** Opening GIVEN RECORDS block **

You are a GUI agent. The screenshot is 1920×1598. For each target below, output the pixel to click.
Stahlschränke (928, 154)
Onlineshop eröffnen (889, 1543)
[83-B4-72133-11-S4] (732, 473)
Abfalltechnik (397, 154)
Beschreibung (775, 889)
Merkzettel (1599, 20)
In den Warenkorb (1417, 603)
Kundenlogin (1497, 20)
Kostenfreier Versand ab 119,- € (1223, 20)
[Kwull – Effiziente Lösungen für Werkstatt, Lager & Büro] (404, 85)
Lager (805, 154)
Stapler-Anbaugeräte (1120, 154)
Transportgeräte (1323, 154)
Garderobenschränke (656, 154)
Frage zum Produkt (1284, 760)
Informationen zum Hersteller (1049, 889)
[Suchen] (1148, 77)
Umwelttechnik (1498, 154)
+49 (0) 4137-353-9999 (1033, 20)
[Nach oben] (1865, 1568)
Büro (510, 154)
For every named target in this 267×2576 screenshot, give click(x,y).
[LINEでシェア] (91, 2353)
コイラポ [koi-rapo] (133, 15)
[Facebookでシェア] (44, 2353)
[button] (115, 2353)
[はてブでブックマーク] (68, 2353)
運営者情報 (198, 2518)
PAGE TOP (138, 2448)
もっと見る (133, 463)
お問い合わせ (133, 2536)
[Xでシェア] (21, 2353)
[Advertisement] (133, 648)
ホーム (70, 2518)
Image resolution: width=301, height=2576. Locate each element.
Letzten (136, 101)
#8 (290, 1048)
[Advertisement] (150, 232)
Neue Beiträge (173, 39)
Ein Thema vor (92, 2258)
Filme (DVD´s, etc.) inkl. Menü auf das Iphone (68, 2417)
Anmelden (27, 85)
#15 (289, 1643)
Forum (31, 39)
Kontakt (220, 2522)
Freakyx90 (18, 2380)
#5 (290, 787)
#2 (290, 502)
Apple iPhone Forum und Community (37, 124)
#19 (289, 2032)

** Closing GIVEN RECORDS block **

● WHAT YOU SHOULD DO: Your answer must consist only of the lines from the one with "[Facebookでシェア] (44, 2353)" through the final line of the entries, each retyped exactly.

● WORKED SOLUTION:
[Facebookでシェア] (44, 2353)
[button] (115, 2353)
[はてブでブックマーク] (68, 2353)
運営者情報 (198, 2518)
PAGE TOP (138, 2448)
もっと見る (133, 463)
お問い合わせ (133, 2536)
[Xでシェア] (21, 2353)
[Advertisement] (133, 648)
ホーム (70, 2518)
Image resolution: width=301, height=2576. Locate each element.
Letzten (136, 101)
#8 (290, 1048)
[Advertisement] (150, 232)
Neue Beiträge (173, 39)
Ein Thema vor (92, 2258)
Filme (DVD´s, etc.) inkl. Menü auf das Iphone (68, 2417)
Anmelden (27, 85)
#15 (289, 1643)
Forum (31, 39)
Kontakt (220, 2522)
Freakyx90 (18, 2380)
#5 (290, 787)
#2 (290, 502)
Apple iPhone Forum und Community (37, 124)
#19 (289, 2032)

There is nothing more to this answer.